EXERCISE INSTRUCTIONS. Reproduce the cable television passage below word for word, from "But beyond boobs" up to and including "I'm almost there).".

EXTRACTED TEXT.
★ ★ ★ ★
With the advent of cable, we were given a broader selection of programming. I can still remember the cable box (and I mean an actual box with twenty actual buttons on it that attached to the TV like a giant, wired remote control) being installed for the first time. There was NBC, ABC, CBS... and then there was boobs and the F-Word! I imagine that my first experience with Cinemax was very similar to what religious people refer to when they speak of an "epiphany." It was amazing! Those crazy kids at Stewardess School just couldn't keep their tops on...
But beyond boobs and curses, we were allowed to see some programming that couldn't (or wouldn't) be embraced by the networks. I still rank the first time I saw Robert Klein do an hour of stand-up (an HOUR!) on HBO as one of the seminal moments of my life. Here was a guy being entertaining for an entire hour just by talking into a microphone. I wanted to do that (and if you've seen my complete hour show, you know that I'm almost there).
During the course of my life I've seen cable grow like it was a housewife with a lapsed Curves membership (zing!). And with narrowcasting, I can be assured that if I'm on a channel dedicated to my demographic, my sensibilities will be served to an unprecedented degree. Even the ads will be narrow focused (how did they know I wanted a 7 foot sticky poster of Donovan McNabb to hang on my wall!?)
But I don't have to watch the ads at all thanks to the second major innovation of my lifetime: TiVo. I've written about TiVo before, and my sentiments about the machine are clear: the second they change the silly marriage laws in this country, I'll be making TiVo my bride. Yes I already have a wife and I have a son on the way, but it's worth throwing all of that away because my TiVo understands me. It gets that I don't like advertisements. It feels in its soul that yes, I would like fourteen hours of MythBusters recorded. It knows, sometimes even before I do, that I'd be interested in seeing the 1997 World's Strongest Man competition.
★ ★ ★ ★
STORED DATA.
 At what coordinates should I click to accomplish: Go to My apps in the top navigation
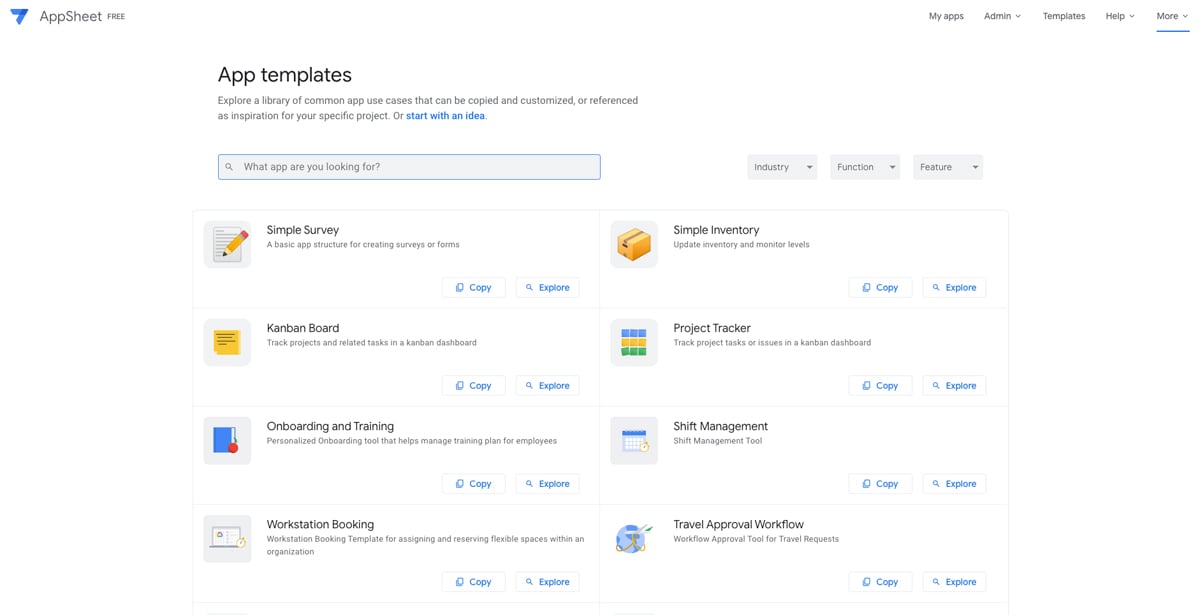[x=946, y=16]
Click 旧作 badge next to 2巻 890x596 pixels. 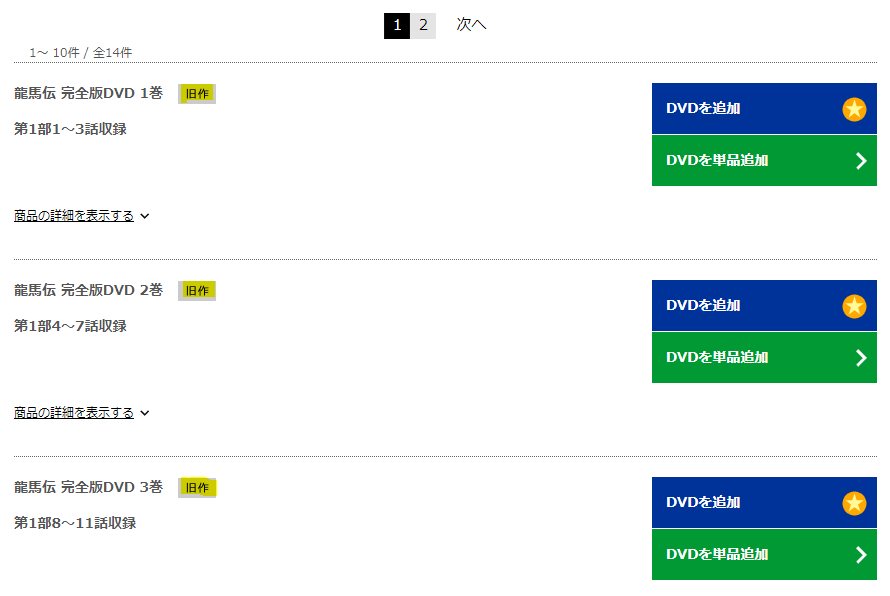click(197, 291)
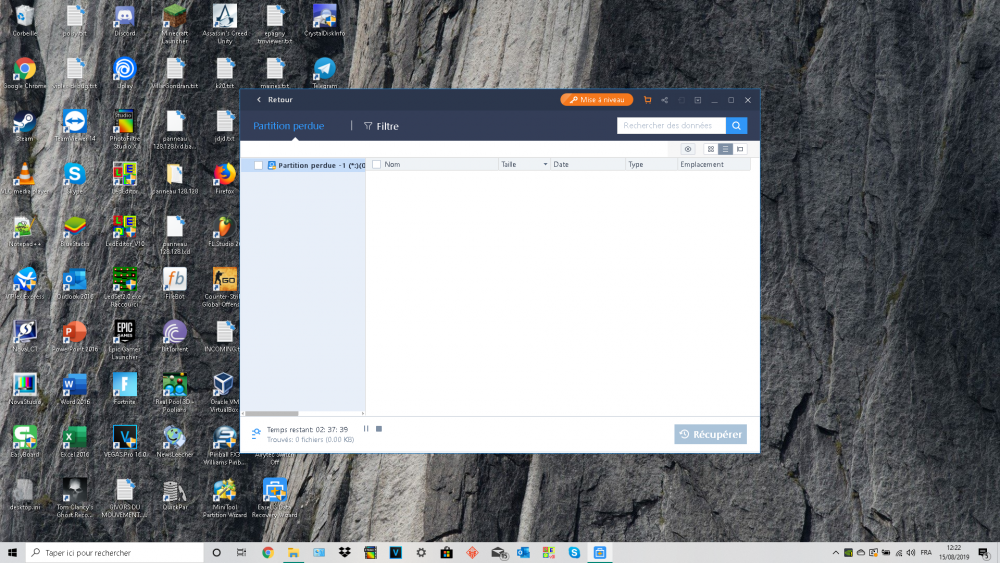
★ ★ ★ ★
FINAL RESULT.
But beyond boobs and curses, we were allowed to see some programming that couldn't (or wouldn't) be embraced by the networks. I still rank the first time I saw Robert Klein do an hour of stand-up (an HOUR!) on HBO as one of the seminal moments of my life. Here was a guy being entertaining for an entire hour just by talking into a microphone. I wanted to do that (and if you've seen my complete hour show, you know that I'm almost there).